Essentially, the girl in question prostituted herself (it's implied) just for a Chanel bag!

Charles is teaching Stella the importance of things and ensuring that she will have every advantage in life he can possibly arrange or influence. Primarily this is by being a good parent...something Molly didn't really have.

Molly is indicating her approval of the way Charles is raising Stella and suggesting that he keeps it up.

Molly is referencing common bias (unconscious or otherwise) toward women in their careers and tendency to act dependently on men in their personal lives, tragically losing sight of their own merit / self-worth. Molly is essentially telling Charles to push Stella to achieve all she can, so that she gets what she herself earns by her merit. In the movie, Molly acknowledges her appreciation for her father being hard on her to achieve all that she can.

However, Molly notes that she pushed herself even further on her own, neglecting law school opportunities, because she, unlike her brothers, figured out that her father had not been loyal to her mother.
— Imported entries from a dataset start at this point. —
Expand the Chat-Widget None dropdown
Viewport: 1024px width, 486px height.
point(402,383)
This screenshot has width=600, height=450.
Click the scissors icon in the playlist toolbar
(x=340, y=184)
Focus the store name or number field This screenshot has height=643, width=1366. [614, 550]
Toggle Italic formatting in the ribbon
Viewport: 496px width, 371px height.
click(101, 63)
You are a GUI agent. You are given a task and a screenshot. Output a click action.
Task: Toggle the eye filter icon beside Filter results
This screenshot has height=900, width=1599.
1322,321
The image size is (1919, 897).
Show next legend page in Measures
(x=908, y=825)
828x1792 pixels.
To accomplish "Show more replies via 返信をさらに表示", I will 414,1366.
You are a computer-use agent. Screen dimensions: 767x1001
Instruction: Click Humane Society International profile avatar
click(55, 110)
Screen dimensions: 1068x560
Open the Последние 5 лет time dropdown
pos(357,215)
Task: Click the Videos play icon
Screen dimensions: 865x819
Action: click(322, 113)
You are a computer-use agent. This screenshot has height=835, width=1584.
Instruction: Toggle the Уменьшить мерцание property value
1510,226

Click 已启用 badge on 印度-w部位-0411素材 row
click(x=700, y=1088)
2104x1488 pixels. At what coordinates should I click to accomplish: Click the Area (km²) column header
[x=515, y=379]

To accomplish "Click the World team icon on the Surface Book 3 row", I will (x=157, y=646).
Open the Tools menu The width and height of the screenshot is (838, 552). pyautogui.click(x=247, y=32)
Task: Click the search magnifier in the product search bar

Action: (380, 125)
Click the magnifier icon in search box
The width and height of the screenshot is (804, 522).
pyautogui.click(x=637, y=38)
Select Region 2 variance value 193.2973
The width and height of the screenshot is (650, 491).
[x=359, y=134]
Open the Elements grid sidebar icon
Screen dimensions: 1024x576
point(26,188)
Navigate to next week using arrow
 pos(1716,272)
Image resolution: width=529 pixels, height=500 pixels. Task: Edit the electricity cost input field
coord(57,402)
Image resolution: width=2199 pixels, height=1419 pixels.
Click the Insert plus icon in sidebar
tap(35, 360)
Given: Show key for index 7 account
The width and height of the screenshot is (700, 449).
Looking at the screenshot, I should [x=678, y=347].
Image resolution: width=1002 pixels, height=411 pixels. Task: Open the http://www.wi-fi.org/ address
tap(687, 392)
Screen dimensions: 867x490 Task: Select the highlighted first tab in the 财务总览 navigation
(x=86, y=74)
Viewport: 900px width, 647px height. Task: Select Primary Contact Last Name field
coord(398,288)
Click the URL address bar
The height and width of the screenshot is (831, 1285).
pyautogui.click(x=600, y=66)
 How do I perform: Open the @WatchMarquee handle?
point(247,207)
As a result, she pushed herself to wait tables and neglect start from the bottom to sustain herself so that she knew she herself owned all of her accomplishments, not her father / ski coach or anyone else (male or female).

Molly is implying that Stella will benefit from Charles pushing her like Molly's father had pushed her, plus the additional push she'd given herself to ensure that all of her achievement was hers alone...

With this, I reference Molly's quote from John Proctor's character in Arthur Miller's play, "The Crucible," stating that by leaving all names of the dishonest people (mostly men, including Russian and Italian mafia members) in her autobiography, she was protecting her own identity, not any of their names.